Things that go BANG! The Science of Fireworks


fireworks

A significant number of chemists and chemistry students are not in it for the money …. but in it for the explosions (and I am no exception). A secret hankering to be a fireworks engineer bubbles to the surface (or should that be ‘explodes into the atmosphere’?) every November 5th. Well, it’s time for some serious scientific explanation on how those beautiful fireworks make their display.

We will take a classic firework rocket as an example, which propels itself into the air then explodes in a shower of coloured sparks.

Rocket propulsion is achieved by the rapid expulsion of gases out of the base of the rocket.  A fuel which burns quickly and produces large amounts of gas will, according to Newton’s third law, give the firework lift off.  The force with which the gases are ejected downwards will produce an equal and opposite force upwards.  This is Newton’s third law (sometimes stated as ‘every action has an equal and opposite reaction’). As long as this force is greater than the overall weight of the firework, the firework will accelerate upwards. The body of the rocket where the gunpowder burns must be strong enough to withstand the force of the gases being produced; the only outlet for the gases is in the base. The rocket’s body is also designed for stability in flight so it (hopefully) goes straight upwards.

The fuel commonly used to power rockets and be ignited by the fuse is gunpowder. It is a mixture of sulfur, charcoal (or carbon) and potassium nitrate, KNO3. The oxygen in the potassium nitrate means that gunpowder isn’t dependent on atmospheric oxygen to burn.

A simplified equation for the reaction of gunpowder is:

2KNO3(s)  +  S(s)  +  3 C(s) →  K2S(s)  +  N2(g)  +  3 CO2(g)

The rapid production of 4 moles of gas for every 2 moles of potassium nitrate gives the ejection force necessary.

Once the rocket is airborne and the fuel is almost burnt, an internal fuse lights a second chamber within the rocket. The walls of this chamber are weak enough to break when the gunpowder (or other explosive mixture) explodes, scattering small burning pyrotechnic stars into the sky.
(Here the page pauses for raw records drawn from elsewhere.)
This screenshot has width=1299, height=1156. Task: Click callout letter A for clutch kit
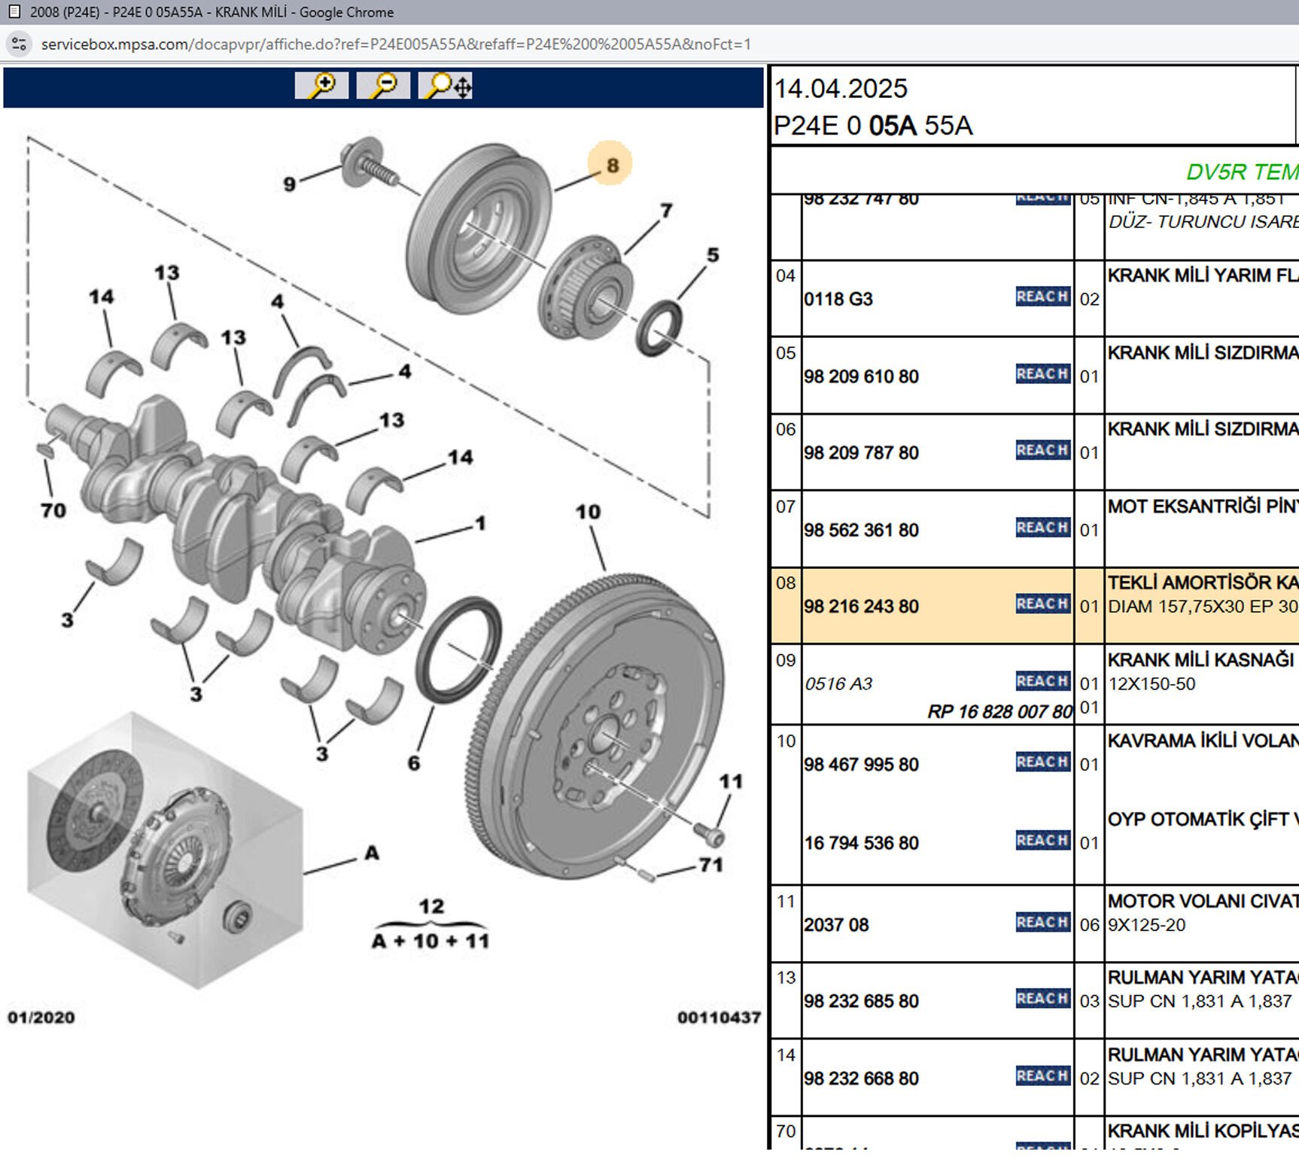pos(372,853)
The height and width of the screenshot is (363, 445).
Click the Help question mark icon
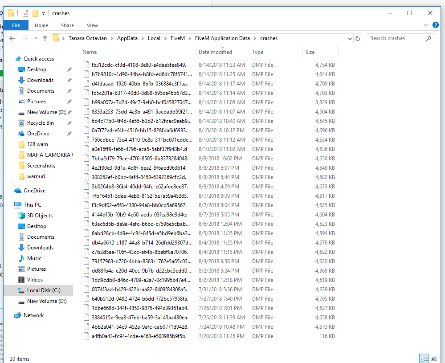[x=435, y=25]
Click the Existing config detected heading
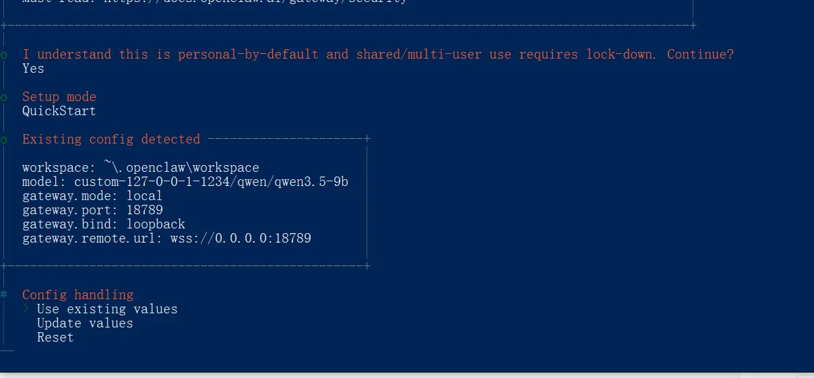The height and width of the screenshot is (378, 814). pos(111,139)
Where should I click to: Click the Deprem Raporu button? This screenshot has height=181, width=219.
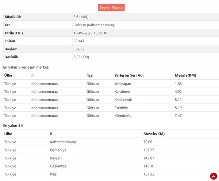111,7
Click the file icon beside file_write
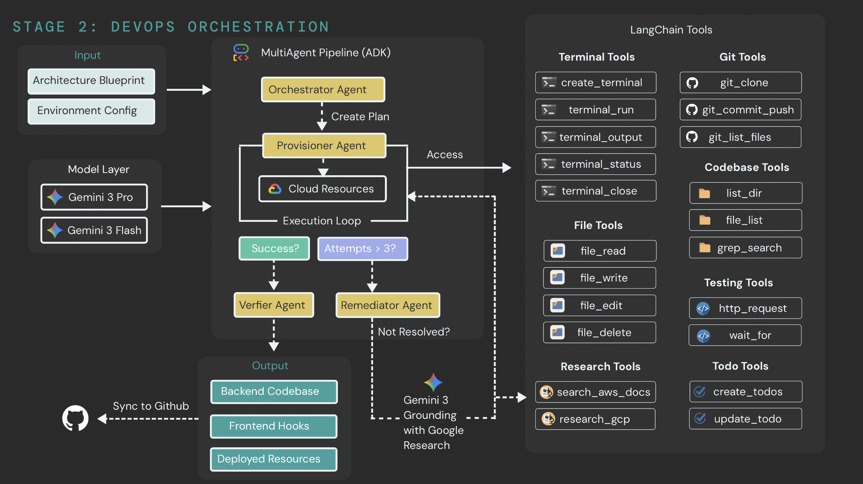This screenshot has height=484, width=863. click(557, 278)

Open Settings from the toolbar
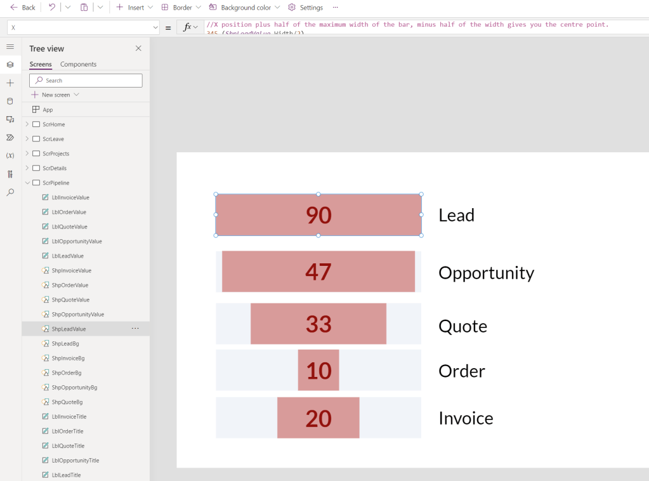coord(305,7)
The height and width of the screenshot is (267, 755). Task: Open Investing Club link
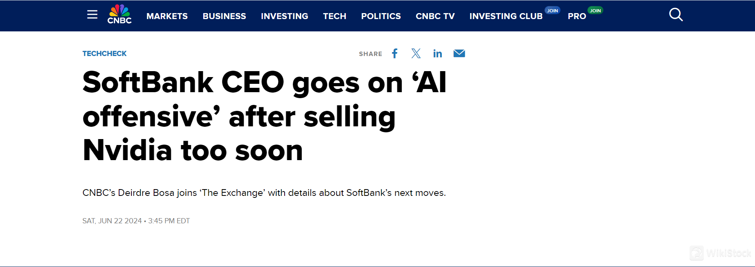click(x=506, y=16)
Pyrotechnic stars have a coating which burns easily, such as carbon, and a chemical mixture in the middle which gives a coloured flame or sparks when heated. Different elements in the chemical mixture of the star will give different colours when heated; the metal ion (cation) determines the colour.

Element/Compound Colour
Aluminium or magnesium White sparks
Strontium or lithium carbonate Red flame
Calcium chloride Orange flame
Sodium nitrate Intense yellow flame
Barium chloride Pale green flame
Copper chloride (low temperatures) Blue flame
Potassium nitrate Lilac flame

 

Be safe this November 5th and see how many elements you can spot.